**FRAGMENTO**
Para los siguientes ejercicios tomare el year 1952 de los datos

Data <- data.frame(
pob = gapminder$pop[gapminder$year == 1952],
lf = gapminder$lifeExp[gapminder$year == 1952],
gdp = gapminder$gdpPercap[gapminder$year == 1952])

En este Histograma podemos observar que no hay normalidad en los datos

par(mfrow=c(1,3))
hist(Data[,1])
hist(Data[,2])
hist(Data[,3])

Pruebas analíticas

SW1 <- shapiro.test(Data$pob)
SW1

## 
##  Shapiro-Wilk normality test
## 
## data:  Data$pob
## W = 0.2562, p-value < 2.2e-16

SW2 <- shapiro.test(Data$lf)
SW2

## 
##  Shapiro-Wilk normality test
## 
## data:  Data$lf
## W = 0.93078, p-value = 2.014e-06

SW3 <- shapiro.test(Data$gdp)
SW3

## 
##  Shapiro-Wilk normality test
## 
## data:  Data$gdp
## W = 0.24778, p-value < 2.2e-16

El p-value de las tres, nos indica que estas variables estan lejos de ser normales por lo que procedemos a tranformar dichas variables.

**CONSIGNA 1**
Resume en una sola oración más breve el párrafo del fragmento que comienza con "El p-value de las tres".
El fragmento y las entradas son materiales independientes entre sí.

**ENTRADAS MOSTRADAS**
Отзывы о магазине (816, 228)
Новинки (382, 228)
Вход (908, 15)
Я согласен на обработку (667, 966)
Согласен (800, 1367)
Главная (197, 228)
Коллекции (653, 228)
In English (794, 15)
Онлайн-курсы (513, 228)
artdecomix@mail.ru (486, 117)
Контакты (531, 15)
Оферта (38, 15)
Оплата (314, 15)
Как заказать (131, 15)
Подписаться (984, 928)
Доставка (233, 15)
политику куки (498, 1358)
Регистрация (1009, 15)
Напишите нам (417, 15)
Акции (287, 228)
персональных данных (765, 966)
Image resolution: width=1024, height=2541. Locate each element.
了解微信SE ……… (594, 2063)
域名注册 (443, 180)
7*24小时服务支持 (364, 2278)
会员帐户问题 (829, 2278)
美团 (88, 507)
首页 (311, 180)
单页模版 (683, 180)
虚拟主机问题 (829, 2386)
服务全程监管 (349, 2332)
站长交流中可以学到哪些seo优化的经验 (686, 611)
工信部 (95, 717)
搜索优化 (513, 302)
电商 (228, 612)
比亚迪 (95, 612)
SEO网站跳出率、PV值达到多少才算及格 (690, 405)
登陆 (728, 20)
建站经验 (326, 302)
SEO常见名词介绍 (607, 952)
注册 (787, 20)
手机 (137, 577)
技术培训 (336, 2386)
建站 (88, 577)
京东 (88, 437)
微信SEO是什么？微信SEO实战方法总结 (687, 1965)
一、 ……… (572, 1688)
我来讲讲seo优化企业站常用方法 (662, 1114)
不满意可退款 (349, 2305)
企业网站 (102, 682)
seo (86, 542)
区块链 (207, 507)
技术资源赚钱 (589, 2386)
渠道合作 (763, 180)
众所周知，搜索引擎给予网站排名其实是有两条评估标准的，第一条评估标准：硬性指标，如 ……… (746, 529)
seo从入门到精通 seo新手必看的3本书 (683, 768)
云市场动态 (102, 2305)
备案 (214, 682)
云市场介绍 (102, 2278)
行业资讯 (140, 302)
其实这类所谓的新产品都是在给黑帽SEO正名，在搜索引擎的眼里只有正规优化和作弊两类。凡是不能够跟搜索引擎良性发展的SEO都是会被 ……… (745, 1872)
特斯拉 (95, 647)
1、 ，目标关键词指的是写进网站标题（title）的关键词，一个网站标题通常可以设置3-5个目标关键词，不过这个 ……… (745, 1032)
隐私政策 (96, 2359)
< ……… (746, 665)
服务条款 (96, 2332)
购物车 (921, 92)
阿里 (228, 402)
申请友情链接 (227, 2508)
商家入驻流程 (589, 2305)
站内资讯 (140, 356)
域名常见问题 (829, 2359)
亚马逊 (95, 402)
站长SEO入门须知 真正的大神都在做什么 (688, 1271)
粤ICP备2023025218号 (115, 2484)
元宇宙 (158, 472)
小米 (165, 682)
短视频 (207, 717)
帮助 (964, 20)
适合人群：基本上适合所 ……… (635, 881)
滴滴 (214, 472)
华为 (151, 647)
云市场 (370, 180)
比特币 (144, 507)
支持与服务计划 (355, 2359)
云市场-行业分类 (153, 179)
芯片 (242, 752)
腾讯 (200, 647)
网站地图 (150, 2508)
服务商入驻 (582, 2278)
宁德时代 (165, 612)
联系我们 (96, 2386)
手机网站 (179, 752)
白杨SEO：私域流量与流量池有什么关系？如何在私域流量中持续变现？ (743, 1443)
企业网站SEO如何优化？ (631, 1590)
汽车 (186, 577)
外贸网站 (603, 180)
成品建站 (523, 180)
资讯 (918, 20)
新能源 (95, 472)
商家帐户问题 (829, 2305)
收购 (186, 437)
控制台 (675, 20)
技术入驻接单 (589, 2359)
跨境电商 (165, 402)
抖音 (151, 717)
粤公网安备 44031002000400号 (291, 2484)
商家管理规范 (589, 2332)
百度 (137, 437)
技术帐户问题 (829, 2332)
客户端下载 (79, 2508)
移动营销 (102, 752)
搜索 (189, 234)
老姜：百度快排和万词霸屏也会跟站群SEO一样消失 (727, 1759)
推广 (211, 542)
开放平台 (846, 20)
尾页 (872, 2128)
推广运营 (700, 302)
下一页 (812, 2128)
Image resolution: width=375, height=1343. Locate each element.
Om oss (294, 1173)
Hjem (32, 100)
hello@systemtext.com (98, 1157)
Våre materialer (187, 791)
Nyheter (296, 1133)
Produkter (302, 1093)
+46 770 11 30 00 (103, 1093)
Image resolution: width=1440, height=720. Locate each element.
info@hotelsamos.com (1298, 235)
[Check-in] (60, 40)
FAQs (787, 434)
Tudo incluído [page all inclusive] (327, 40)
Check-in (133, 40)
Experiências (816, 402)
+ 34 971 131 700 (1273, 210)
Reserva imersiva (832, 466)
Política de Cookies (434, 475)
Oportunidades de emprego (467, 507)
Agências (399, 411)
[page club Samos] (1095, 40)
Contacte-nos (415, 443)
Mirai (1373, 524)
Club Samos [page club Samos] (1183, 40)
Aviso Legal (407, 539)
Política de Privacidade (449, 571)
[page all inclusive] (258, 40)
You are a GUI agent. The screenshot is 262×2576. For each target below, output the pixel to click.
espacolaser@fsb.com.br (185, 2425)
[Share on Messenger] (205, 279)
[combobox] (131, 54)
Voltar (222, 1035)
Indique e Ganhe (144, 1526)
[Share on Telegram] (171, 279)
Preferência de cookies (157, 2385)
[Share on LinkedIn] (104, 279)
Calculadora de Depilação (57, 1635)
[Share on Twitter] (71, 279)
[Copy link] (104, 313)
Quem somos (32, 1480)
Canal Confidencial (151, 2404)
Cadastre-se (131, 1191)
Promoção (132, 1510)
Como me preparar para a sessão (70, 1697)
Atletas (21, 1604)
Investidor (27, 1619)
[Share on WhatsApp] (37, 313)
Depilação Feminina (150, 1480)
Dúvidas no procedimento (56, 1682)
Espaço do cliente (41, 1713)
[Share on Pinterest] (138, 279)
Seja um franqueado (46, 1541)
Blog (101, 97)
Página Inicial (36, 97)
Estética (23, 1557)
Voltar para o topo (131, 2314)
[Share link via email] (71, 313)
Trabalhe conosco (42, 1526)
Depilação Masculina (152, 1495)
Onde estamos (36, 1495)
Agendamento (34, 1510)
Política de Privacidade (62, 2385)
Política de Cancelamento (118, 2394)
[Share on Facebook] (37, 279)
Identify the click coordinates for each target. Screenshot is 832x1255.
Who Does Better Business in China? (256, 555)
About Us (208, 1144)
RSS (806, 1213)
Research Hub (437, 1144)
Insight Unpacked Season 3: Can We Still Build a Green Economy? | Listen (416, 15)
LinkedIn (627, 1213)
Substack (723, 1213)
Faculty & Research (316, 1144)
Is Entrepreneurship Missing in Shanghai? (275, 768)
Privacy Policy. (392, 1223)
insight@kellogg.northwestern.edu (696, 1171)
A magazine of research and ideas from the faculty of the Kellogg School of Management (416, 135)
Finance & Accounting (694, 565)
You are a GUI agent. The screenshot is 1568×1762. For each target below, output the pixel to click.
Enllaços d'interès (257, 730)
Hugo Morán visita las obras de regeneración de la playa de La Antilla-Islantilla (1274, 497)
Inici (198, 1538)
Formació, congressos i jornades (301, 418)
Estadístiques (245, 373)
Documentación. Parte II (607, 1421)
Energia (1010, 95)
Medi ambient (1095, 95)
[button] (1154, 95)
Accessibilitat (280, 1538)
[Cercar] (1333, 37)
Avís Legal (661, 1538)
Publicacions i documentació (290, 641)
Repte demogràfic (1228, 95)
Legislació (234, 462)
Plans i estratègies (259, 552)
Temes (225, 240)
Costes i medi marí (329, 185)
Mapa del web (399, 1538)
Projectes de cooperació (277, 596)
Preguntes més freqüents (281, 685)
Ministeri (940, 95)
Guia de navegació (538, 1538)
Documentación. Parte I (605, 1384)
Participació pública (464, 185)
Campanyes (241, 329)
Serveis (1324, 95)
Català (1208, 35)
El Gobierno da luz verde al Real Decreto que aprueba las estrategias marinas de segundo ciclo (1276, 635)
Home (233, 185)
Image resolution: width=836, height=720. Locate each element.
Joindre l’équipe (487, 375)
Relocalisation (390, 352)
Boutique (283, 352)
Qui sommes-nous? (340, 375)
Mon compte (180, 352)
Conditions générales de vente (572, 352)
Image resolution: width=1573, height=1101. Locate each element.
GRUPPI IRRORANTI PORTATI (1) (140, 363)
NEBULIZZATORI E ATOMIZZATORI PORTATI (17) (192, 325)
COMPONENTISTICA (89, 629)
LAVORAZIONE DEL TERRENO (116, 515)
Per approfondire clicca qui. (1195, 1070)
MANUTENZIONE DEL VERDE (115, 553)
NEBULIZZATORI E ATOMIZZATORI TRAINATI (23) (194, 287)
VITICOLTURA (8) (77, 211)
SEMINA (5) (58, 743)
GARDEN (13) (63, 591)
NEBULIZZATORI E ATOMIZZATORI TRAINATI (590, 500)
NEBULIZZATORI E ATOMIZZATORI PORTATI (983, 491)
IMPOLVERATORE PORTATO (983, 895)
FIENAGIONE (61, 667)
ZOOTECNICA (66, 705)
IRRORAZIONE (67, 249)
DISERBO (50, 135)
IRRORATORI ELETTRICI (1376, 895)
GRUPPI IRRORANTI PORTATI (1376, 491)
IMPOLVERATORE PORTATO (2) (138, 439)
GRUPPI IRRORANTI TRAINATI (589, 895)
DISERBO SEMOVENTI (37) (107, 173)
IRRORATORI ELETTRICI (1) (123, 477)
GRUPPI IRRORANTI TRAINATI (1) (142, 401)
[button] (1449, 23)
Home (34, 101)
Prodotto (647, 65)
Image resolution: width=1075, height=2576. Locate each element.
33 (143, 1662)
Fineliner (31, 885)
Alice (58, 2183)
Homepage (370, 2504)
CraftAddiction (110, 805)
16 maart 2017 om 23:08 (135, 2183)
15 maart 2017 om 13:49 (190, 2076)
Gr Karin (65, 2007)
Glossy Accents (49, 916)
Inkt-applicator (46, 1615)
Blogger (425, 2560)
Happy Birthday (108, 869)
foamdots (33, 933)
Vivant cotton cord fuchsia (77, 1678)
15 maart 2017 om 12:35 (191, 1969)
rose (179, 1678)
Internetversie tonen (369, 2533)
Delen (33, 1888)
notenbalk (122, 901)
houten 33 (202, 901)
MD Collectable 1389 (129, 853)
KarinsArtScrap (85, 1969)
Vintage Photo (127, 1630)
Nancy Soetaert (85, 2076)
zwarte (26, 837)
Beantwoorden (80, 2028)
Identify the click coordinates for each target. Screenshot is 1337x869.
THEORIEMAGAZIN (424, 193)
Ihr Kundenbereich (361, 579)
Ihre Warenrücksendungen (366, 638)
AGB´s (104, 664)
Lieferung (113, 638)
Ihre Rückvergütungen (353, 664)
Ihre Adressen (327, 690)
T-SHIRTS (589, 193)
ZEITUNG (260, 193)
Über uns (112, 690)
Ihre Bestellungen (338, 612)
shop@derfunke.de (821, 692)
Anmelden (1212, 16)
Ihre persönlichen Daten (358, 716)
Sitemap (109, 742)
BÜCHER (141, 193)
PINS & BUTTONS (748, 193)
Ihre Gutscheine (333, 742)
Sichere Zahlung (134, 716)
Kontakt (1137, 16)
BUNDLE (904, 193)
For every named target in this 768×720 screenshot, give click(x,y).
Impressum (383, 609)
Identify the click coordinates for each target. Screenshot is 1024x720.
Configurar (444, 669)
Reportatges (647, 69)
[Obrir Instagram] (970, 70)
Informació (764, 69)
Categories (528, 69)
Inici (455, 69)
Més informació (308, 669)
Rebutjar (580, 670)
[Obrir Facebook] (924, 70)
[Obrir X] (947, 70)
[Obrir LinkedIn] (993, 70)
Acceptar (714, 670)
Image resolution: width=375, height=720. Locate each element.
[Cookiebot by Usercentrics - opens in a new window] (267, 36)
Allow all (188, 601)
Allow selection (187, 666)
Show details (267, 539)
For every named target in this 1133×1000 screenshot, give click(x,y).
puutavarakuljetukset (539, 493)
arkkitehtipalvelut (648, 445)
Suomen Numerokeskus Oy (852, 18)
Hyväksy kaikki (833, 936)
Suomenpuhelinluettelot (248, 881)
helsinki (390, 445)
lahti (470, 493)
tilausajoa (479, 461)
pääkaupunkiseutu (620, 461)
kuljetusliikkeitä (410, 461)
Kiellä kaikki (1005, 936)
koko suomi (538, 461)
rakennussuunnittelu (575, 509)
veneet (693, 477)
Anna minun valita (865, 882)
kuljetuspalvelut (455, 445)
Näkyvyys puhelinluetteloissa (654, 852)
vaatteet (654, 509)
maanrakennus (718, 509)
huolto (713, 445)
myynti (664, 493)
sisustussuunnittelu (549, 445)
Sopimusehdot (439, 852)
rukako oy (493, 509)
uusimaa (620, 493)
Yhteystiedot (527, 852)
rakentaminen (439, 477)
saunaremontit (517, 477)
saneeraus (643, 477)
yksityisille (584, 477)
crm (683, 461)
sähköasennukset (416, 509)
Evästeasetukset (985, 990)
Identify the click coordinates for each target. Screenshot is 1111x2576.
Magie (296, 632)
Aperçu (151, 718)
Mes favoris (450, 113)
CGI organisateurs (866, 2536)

**CONSIGNA 2**
Edita las entradas desde la línea que contiene "[page club Samos] (1095, 40)" hasta la línea que contiene "Enllaços d'interès (257, 730)", ambas incluidas, cambiando "Cadastre-se" por "Registre-se" sin tocar nada más. Devuelve solo esas líneas.

**RESPUESTA 1**
Según el p-value de las tres pruebas, las variables no son normales, así que se transforman.

**RESPUESTA 2**
[page club Samos] (1095, 40)
Contacte-nos (415, 443)
Mirai (1373, 524)
Club Samos [page club Samos] (1183, 40)
Aviso Legal (407, 539)
Política de Privacidade (449, 571)
[page all inclusive] (258, 40)
You are a GUI agent. The screenshot is 262×2576. For each target below, output the pixel to click.
espacolaser@fsb.com.br (185, 2425)
[Share on Messenger] (205, 279)
[combobox] (131, 54)
Voltar (222, 1035)
Indique e Ganhe (144, 1526)
[Share on Telegram] (171, 279)
Preferência de cookies (157, 2385)
[Share on LinkedIn] (104, 279)
Calculadora de Depilação (57, 1635)
[Share on Twitter] (71, 279)
[Copy link] (104, 313)
Quem somos (32, 1480)
Canal Confidencial (151, 2404)
Registre-se (131, 1191)
Promoção (132, 1510)
Como me preparar para a sessão (70, 1697)
Atletas (21, 1604)
Investidor (27, 1619)
[Share on WhatsApp] (37, 313)
Depilação Feminina (150, 1480)
Dúvidas no procedimento (56, 1682)
Espaço do cliente (41, 1713)
[Share on Pinterest] (138, 279)
Seja um franqueado (46, 1541)
Blog (101, 97)
Página Inicial (36, 97)
Estética (23, 1557)
Voltar para o topo (131, 2314)
[Share link via email] (71, 313)
Trabalhe conosco (42, 1526)
Depilação Masculina (152, 1495)
Onde estamos (36, 1495)
Agendamento (34, 1510)
Política de Privacidade (62, 2385)
Política de Cancelamento (118, 2394)
[Share on Facebook] (37, 279)
Identify the click coordinates for each target. Screenshot is 832x1255.
Who Does Better Business in China? (256, 555)
About Us (208, 1144)
RSS (806, 1213)
Research Hub (437, 1144)
Insight Unpacked Season 3: Can We Still Build a Green Economy? | Listen (416, 15)
LinkedIn (627, 1213)
Substack (723, 1213)
Faculty & Research (316, 1144)
Is Entrepreneurship Missing in Shanghai? (275, 768)
Privacy Policy. (392, 1223)
insight@kellogg.northwestern.edu (696, 1171)
A magazine of research and ideas from the faculty of the Kellogg School of Management (416, 135)
Finance & Accounting (694, 565)
You are a GUI agent. The screenshot is 1568×1762. For each target below, output the pixel to click.
Enllaços d'interès (257, 730)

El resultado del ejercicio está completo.